Exercise brief
Return the lines below, word for word, from the first one through the line containing "This screenshot has", inclusive.
_ _ _ _ _ _ _
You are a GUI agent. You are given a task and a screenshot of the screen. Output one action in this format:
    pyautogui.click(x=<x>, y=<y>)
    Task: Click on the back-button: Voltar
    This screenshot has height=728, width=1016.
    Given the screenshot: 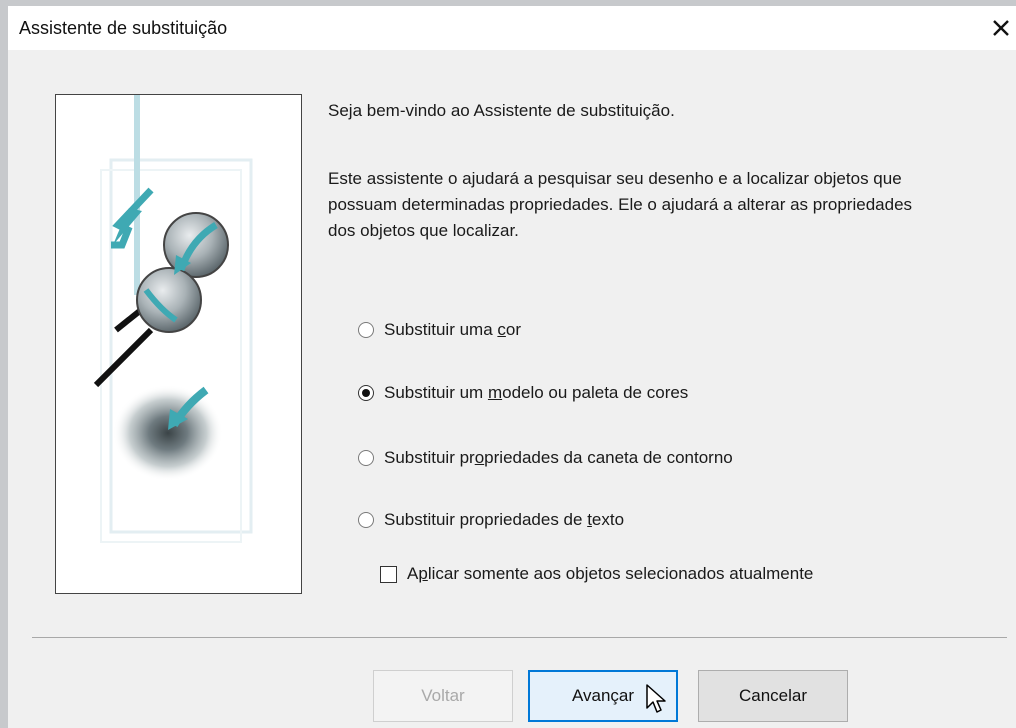 What is the action you would take?
    pyautogui.click(x=443, y=696)
    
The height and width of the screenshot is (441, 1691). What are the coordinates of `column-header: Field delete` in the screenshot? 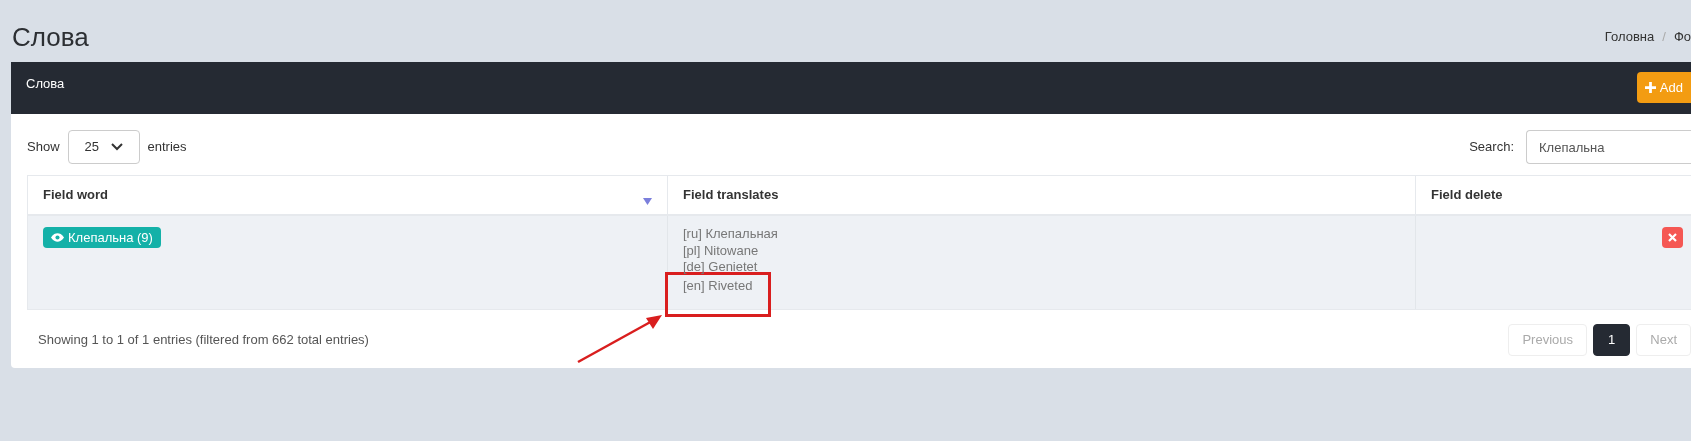 It's located at (1554, 195).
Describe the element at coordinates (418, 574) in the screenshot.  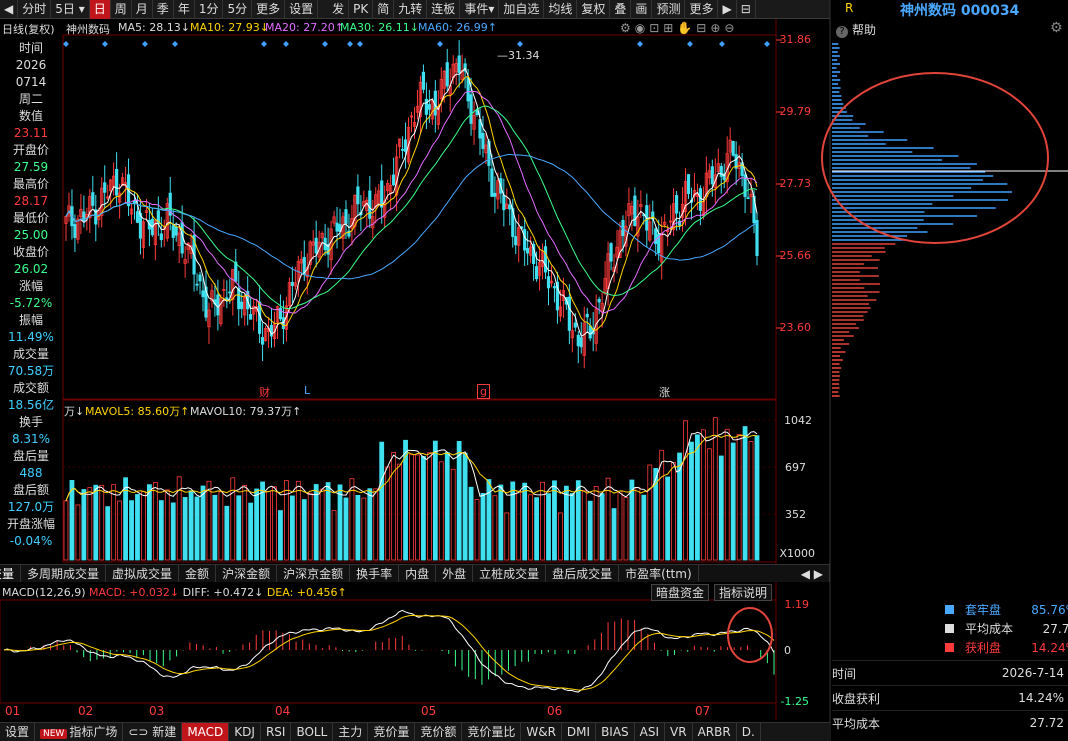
_ _ _ _ _ _ _
Response to the exercise
You are a GUI agent. You are given a task and a screenshot of the screen. Output one action in this format:
    pyautogui.click(x=<x>, y=<y>)
    Task: Click on the back-button: Voltar
    This screenshot has height=728, width=1016.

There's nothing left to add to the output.